## Page:
□ □ □ □ □
Dividends Still Don't Lie: The Truth about Investing in Blue Chip Stocks and Winning in the Stock Market.
Written by Kelley Wright
In Dividends Stiff Don't Lie, Kelley Wright shows how investors can use the dividend-yield approach to make their investment decisions. Although dividends and capital gains account for a stock's total return, Wright emphasizes the importance of dividends in determining value in the stock market. He suggests that investors should study dividend yield patterns to recognize value and make their buy and sell decisions accordingly. He then provides detailed examples of how to be successful in the stock market by investing in dividend-paying blue chip stocks.
The book is divided into three parts. Part I consists of five chapters that cover the art of dividend investing. Chapter 1 begins with a general discussion of the reason for investing in stocks, and covers such topics as dividend-value strategy, quality and blue chip stocks, value and blue chip stocks, and value and the stock market. Investors are advised to set their investment objectives before investing in stocks to meet these goals. In general, the objective is to generate cash to meet future needs. The author discusses the importance of good financial planning in meeting this objective. The investor is advised to determine what the needs are before setting future goals and objectives. Once the goals are set, the right investment approach is selected to generate returns that would meet these goals, after allocations to taxes and expenses. Wright advocates the performance-oriented approach, which has three foci--knowledge of what the investor needs to establish achievable goals, investments with the highest probability of meeting those goals and limit on taxes and expenses. This approach is based on the Dividend-Yield Theory that uses a stock's dividend yield as the primary measure of value. Investors can make their buy and sell decisions by looking at dividend-yield patterns in stocks of interest.
Chapter 2 discusses the risks and rewards associated with the major investment classes--stocks, bonds and cash. Bonds provide for a fixed return over a fixed period and are exposed to interest rate fluctuations, default risk and inflation risk. However, stocks do not provide for a fixed return, but have higher potential for capital appreciation to compensate investors for higher risk exposure. Wright advocates stock investment as the best strategy for an investor who desires growth of capital and income, ignores the 'noise' of the market, recognizes and appreciates good value, has the courage to buy at undervalue, has the patience to hold until the value is fully recognized and has the wisdom to sell at overvalue.
Chapter 3 explains the dividend-value strategy. Quality and value are two essential components of the dividend-value strategy.
Chapter 4 discusses six criteria that are used to select the highest quality blue-chip stocks. The criteria include dividend increases, uninterrupted dividends, earnings improvement, quality ranking, market capitalization and institutional ownership. Wright advises investors to restrict their investment to stocks that meet these criteria because they are the first to rise in a bull market and the last to fall in a bear market.
In Chapter 5, he proposes measures of good value that include high dividend yield, low P/E ratio, strong liquidity and leverage ratios, and low price-book value ratio.
The second part of the book consists of three chapters that address cyclical patterns of dividend yields in the stock market. In Chapter 6, Wright discusses how cycles and trends in dividend yields can be used to determine whether the stock (stock market) is overvalued or undervalued. Investors can maximize capital gains, dividend income and growth if they buy undervalued shares and sell overvalued stocks.
In Chapter 7, Wright moves easily through various methods to determine undervalued and overvalued stocks. His approach is a cross between technical analysis and fundamental analysis. Technical analysis involves the charting of dividend yields across time to identify value, whereas fundamental analysis centers on the criteria used to determine quality stocks.
□ □ □ □ □
## Dataset records:
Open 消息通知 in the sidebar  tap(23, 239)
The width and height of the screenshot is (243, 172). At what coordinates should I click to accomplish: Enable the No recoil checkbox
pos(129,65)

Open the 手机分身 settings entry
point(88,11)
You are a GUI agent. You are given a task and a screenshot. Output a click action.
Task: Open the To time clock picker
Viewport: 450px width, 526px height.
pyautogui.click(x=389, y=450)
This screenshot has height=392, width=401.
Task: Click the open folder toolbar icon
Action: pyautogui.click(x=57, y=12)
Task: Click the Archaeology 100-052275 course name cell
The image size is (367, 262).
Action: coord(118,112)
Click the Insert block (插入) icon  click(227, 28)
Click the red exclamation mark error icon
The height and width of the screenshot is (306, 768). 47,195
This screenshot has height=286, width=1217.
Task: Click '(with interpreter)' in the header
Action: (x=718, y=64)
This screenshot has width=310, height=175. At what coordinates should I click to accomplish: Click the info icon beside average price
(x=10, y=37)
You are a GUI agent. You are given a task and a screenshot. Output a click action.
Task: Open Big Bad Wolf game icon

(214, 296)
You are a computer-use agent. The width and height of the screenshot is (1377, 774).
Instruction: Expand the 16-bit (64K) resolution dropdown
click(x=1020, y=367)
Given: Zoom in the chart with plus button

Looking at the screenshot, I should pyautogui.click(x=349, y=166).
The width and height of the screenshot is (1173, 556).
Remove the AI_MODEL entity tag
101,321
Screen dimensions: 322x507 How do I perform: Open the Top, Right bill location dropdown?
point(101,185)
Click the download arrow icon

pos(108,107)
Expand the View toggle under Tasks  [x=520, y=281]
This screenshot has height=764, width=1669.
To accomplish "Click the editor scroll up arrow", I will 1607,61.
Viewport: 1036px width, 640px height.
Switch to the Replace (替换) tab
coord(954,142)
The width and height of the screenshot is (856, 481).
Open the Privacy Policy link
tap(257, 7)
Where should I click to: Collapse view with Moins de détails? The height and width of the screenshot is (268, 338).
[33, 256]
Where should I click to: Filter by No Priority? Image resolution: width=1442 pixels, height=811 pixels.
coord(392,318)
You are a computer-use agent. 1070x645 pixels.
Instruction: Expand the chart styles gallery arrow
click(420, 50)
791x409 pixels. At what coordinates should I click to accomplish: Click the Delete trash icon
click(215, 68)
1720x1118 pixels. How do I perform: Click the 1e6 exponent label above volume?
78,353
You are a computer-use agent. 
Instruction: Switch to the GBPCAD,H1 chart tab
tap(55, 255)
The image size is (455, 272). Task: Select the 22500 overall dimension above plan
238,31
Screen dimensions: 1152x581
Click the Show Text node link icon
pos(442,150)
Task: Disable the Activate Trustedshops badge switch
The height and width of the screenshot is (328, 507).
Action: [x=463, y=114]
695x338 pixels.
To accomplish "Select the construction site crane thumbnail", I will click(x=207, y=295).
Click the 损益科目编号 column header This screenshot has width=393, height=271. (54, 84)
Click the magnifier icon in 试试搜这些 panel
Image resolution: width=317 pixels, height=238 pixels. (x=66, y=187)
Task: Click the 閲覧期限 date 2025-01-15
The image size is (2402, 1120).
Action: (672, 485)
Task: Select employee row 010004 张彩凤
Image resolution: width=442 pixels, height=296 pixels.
□ □ □ □ □
## Goal 1:
Copy from the book review, word for word, the passage from "The second part" up to and including "determine quality stocks.".
## Goal 2:
Check each statement against the book review and answer yes or no, quoting the words that decide it. (a) Part I of the book has five chapters. (b) Chapter 4 sets out eight criteria for picking blue-chip stocks. (c) Wright's approach combines technical analysis and fundamental analysis.
## Goal 3:
According to the book review, what does the Dividend-Yield Theory use as the primary measure of value?

## Task output 1:
The second part of the book consists of three chapters that address cyclical patterns of dividend yields in the stock market. In Chapter 6, Wright discusses how cycles and trends in dividend yields can be used to determine whether the stock (stock market) is overvalued or undervalued. Investors can maximize capital gains, dividend income and growth if they buy undervalued shares and sell overvalued stocks.
In Chapter 7, Wright moves easily through various methods to determine undervalued and overvalued stocks. His approach is a cross between technical analysis and fundamental analysis. Technical analysis involves the charting of dividend yields across time to identify value, whereas fundamental analysis centers on the criteria used to determine quality stocks.

## Task output 2:
(a) Yes: "Part I consists of five chapters that cover the art of dividend investing."
(b) No: "Chapter 4 discusses six criteria that are used to select the highest quality blue-chip stocks."
(c) Yes: "His approach is a cross between technical analysis and fundamental analysis."

## Task output 3:
A stock's dividend yield.